No, all our high quality products are made at our new state of the art factory and every step is monitored closely by our experienced quality control staff. Raw materials are carefully chosen and sourced from suppliers with the highest quality and sustainability standards. Our own modern in-house laboratory is testing all batches running through our production lines to secure the highest food safety.

Are there any harmful substances in the packaging that are transferred to my fish?
There are no harmful substances in any packaging used by Milarex.

Farm raised salmon

What do the farmed raised salmon eat?
The salmon eats dried feed in the form of pellets. Each pellet contains the nutrients the salmon needs to grow and stay healthy. The feed consists of vitamins, carbohydrates, minerals, additives, fat and proteins. Fat and proteins comes from fish meal, fish oil, plant protein and/or plant oils. The source of carbohydrates are agriculture products like wheat and corn. Additives are typically antioxidants or coloring agents like astaxanthin and panaferd.

What makes the salmon pink?
Salmon flesh is naturally pink. In wild salmon, this is in part due to the ingestion of carotenoid, which are produced by plankton and travel up the food chain. Different types of salmon around the world have varying degrees of color. For example, sockeye salmon’s famous deep red hue is the result of a biological difference which allows them to metabolize carotenoids more efficiently than other species like Atlantic salmon. Carotenoids, such as astaxanthin, an antioxidant that many people take as a supplement from health food stores, are added to salmon feed as a vital nutrient for fish health and growth and give farm-raised salmon its pink color.

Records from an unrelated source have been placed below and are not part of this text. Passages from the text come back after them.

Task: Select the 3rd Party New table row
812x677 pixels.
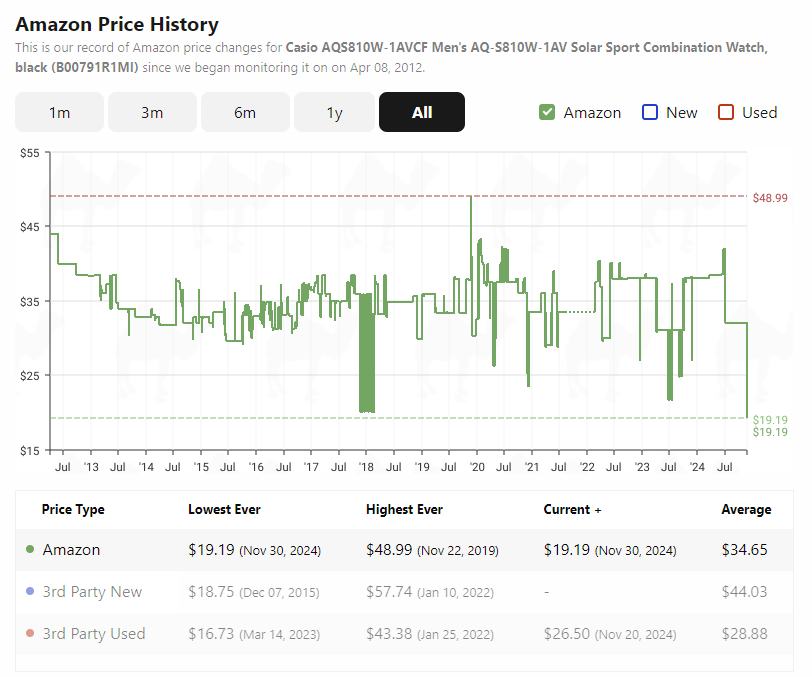Action: click(x=404, y=592)
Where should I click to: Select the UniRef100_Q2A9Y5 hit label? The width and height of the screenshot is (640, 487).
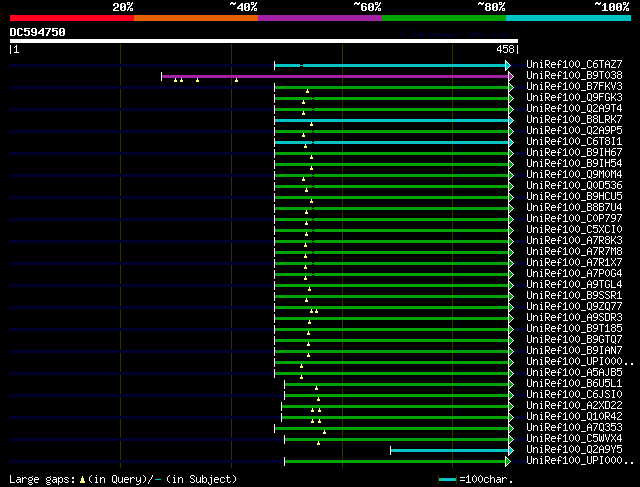coord(574,449)
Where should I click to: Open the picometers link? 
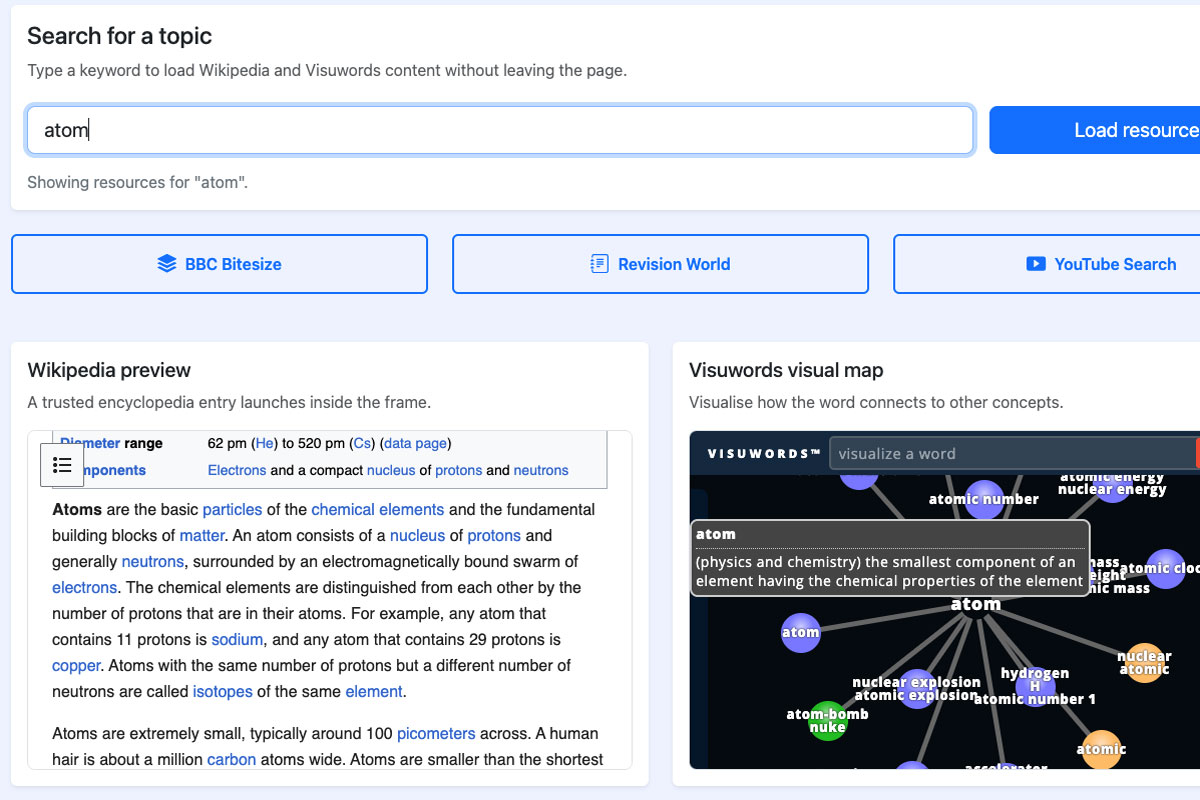point(436,733)
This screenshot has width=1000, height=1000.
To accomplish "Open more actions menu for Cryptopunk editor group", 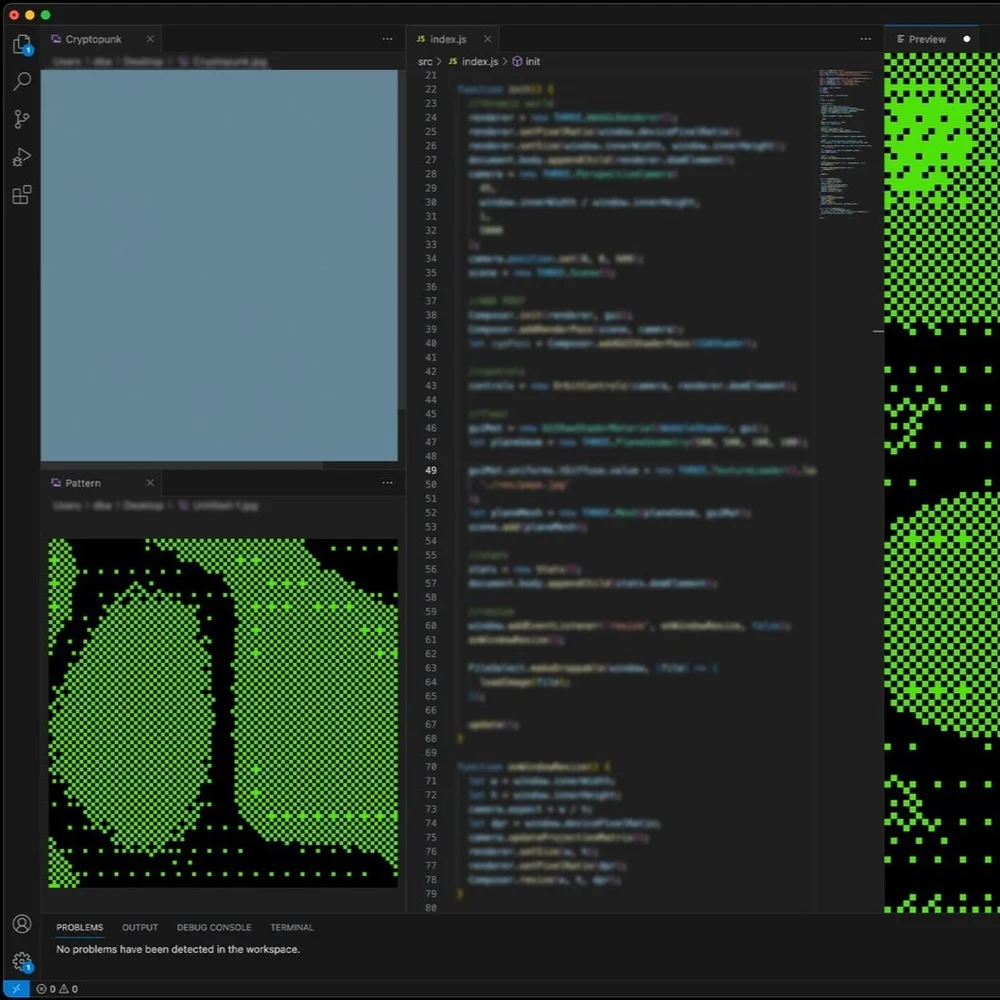I will tap(387, 39).
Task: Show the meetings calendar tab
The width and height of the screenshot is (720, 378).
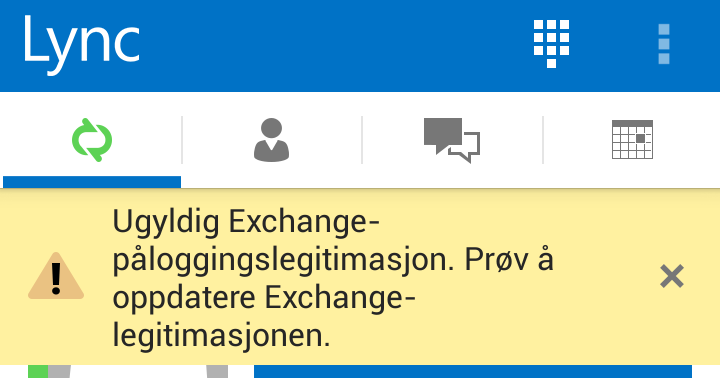Action: 632,140
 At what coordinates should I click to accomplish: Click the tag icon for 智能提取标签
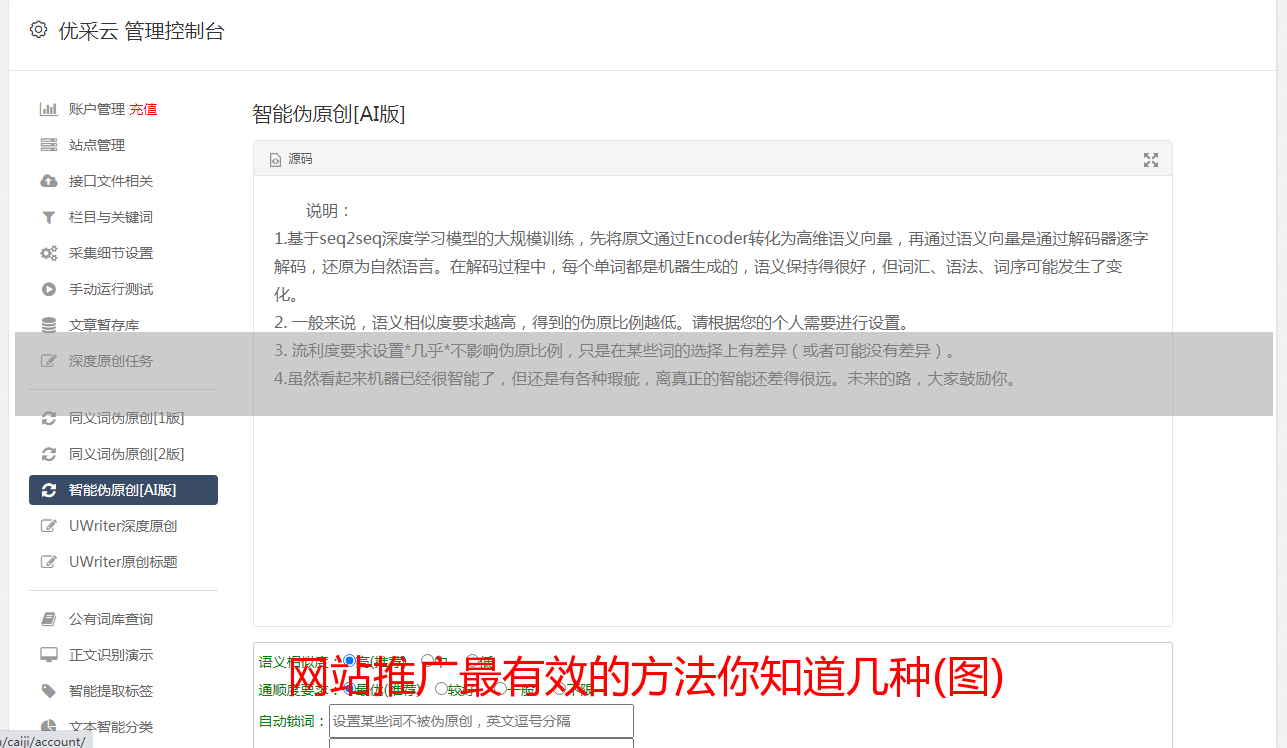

Environmental and social responsibility

How do you know that the salmon you sell are sustainably farmed?
At Milarex we source our salmon based on a set of specifications addressing this issue. Most of the salmon we buy are also certified by third parties, standards bodies like Global G.A.P, ASC or MSC. This transparent value chain secures our customers safe and sustainable salmon products.

What does the GGN or MSC label mean?
The GGN label stands for certified, responsible farming and transparency. It is a universal mark of good farming practices with a strong core in food safety and traceability and is designed to help guide consumers in their day-to-day grocery shopping. MSC stands for the Marine Stewardship Council. They are the world's leading certification and ecolabelling program for environmental sustainability of wild caught seafood. Their iconic blue logo identifies all seafood products that come from well-managed, sustainable fisheries. Health

Health

Is eating farm raised salmon healthy?
Salmon are nutrient dense with omega 3, proactive antioxidants, high quality protein and vitamins like A, D and B12. The omega-3 fatty acids are known to help lower the risk of cardiovascular disease and have the reputation of being a valuable “brain food”. Salmon are also known to be one of the best dietary sources of vitamin 12.

Taste

What is the difference between cold and hot smoking of salmon?
Smoking temperature! In fact, in terms of process, the temperature used during smoking is the only difference. Cold-smoked salmon is smoked around 27°C or lower while hot-smoked salmon is smoked at approximately 72°C. The temperature difference results in cold-smoked salmon having a fresher and more delicate smoky flavour, while the hot-smoked version has a more intensely smoky taste. In terms of texture, cold-smoked is more smooth and silky, while hot-smoked salmon is flaky, as if it had been baked.

Milarex

How do I get an offer from Milarex?
Our range of products is extensive: please contact our sales department to receive a full list of products and an offer based on your needs and specifications – [email protected]

Do you have a product catalog?
You will find an overview of our branded products and a food service catalog on this web page. Our range of products is extensive and not all products are listed here on this page. If you don’t find what you are looking for contact us on [email protected]

Can we come and visit your factory?
Milarex are proud of our state of the art production facility and we normally welcom customer visits. During the Covid-19 outbreak the focus needs to be on the health and safety of our employees and securing stable production. Based on this all visits are cancelled until the situation is normalized.